**Source document**

═══

I noticed that in many cases, fine-tuning a resnet works great, if the training doesn’t take too many epochs.
However, if I have a case where much training is required, I tend to overfit the resnet (training loss going down, validation loss going up). And I see that the architecture by default only has Dropout at the end of the model.
Should I insert Dropout layers throughout the model? Or what is a good strategy to avoid overfitting a resnet?
Thanks for the hints! In this particular case I can’t get more data, and augmentation possibilities are limited.
But indeed I should add regularization.
Interesting, I didn’t know about dropblocks.
rwightman has an amazing repository of image classification models (and other repos like EfficientDet, EfficientNets, etc). It has implemented a LOT of features and data augmentations and plays nicely with fastai. Models have .to_list() methods.

═══

**Problem set**
[a] In the fine-tuning overfitting thread, swap "resnet" for "convolutional network" and rewrite the passage starting with "I noticed that" and going on through "overfitting a resnet?".
[b] Carry the fine-tuning overfitting thread forward, writing the next part that follows its final post.

**Excerpted records**
═══

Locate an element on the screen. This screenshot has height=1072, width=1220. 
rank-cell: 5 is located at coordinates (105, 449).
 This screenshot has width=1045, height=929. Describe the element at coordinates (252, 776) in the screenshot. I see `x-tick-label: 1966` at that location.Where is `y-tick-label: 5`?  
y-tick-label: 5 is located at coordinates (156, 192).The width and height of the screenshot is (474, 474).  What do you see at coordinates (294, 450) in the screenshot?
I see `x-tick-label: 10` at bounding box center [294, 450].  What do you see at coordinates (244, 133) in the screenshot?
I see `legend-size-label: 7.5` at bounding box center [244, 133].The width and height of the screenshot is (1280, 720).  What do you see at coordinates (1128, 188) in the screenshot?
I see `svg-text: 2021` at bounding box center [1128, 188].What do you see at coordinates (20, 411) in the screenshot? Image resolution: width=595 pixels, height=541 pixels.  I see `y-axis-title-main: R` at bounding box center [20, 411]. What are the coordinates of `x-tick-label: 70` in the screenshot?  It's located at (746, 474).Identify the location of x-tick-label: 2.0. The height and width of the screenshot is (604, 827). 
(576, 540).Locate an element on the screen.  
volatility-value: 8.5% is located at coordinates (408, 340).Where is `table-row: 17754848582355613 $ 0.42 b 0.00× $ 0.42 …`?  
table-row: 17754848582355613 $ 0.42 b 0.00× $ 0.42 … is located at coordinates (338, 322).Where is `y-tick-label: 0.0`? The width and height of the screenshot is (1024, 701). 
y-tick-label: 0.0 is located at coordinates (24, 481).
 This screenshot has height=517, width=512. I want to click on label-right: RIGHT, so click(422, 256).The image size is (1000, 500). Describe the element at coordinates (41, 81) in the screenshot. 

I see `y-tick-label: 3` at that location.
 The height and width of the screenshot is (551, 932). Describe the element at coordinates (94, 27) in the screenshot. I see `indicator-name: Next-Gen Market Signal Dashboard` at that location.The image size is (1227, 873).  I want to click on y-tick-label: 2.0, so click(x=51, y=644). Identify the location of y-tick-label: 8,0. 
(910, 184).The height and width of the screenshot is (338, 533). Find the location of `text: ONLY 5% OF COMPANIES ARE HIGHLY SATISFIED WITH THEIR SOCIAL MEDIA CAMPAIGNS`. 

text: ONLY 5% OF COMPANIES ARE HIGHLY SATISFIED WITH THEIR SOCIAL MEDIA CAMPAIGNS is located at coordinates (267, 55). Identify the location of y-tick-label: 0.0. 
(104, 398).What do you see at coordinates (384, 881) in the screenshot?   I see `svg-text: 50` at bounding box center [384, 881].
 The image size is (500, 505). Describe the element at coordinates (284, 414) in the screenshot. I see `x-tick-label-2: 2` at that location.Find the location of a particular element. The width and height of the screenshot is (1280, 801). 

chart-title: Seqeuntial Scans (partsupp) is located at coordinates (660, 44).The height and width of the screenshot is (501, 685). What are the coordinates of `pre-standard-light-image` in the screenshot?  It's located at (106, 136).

═══

**Results of the tasks**
[a]
I noticed that in many cases, fine-tuning a convolutional network works great, if the training doesn’t take too many epochs.
However, if I have a case where much training is required, I tend to overfit the convolutional network (training loss going down, validation loss going up). And I see that the architecture by default only has Dropout at the end of the model.
Should I insert Dropout layers throughout the model? Or what is a good strategy to avoid overfitting a convolutional network?

[b]
Nice notebook! However, I think that it’s easier if you pass as_sequential=True in model creation. At least, gen-efficientnet-pytorch repo supports it. Then, you could use the standard fastai cnn_learner and pass cut=None. If I remember well, it works well with mobilenetV2 and EfficientNets.
>>> import geffnet
>>> m = geffnet.mixnet_l(pretrained=True, drop_rate=0.25, drop_connect_rate=0.2, as_sequential=True)
learn = cnn_learner(dls, m, cut=None, ...)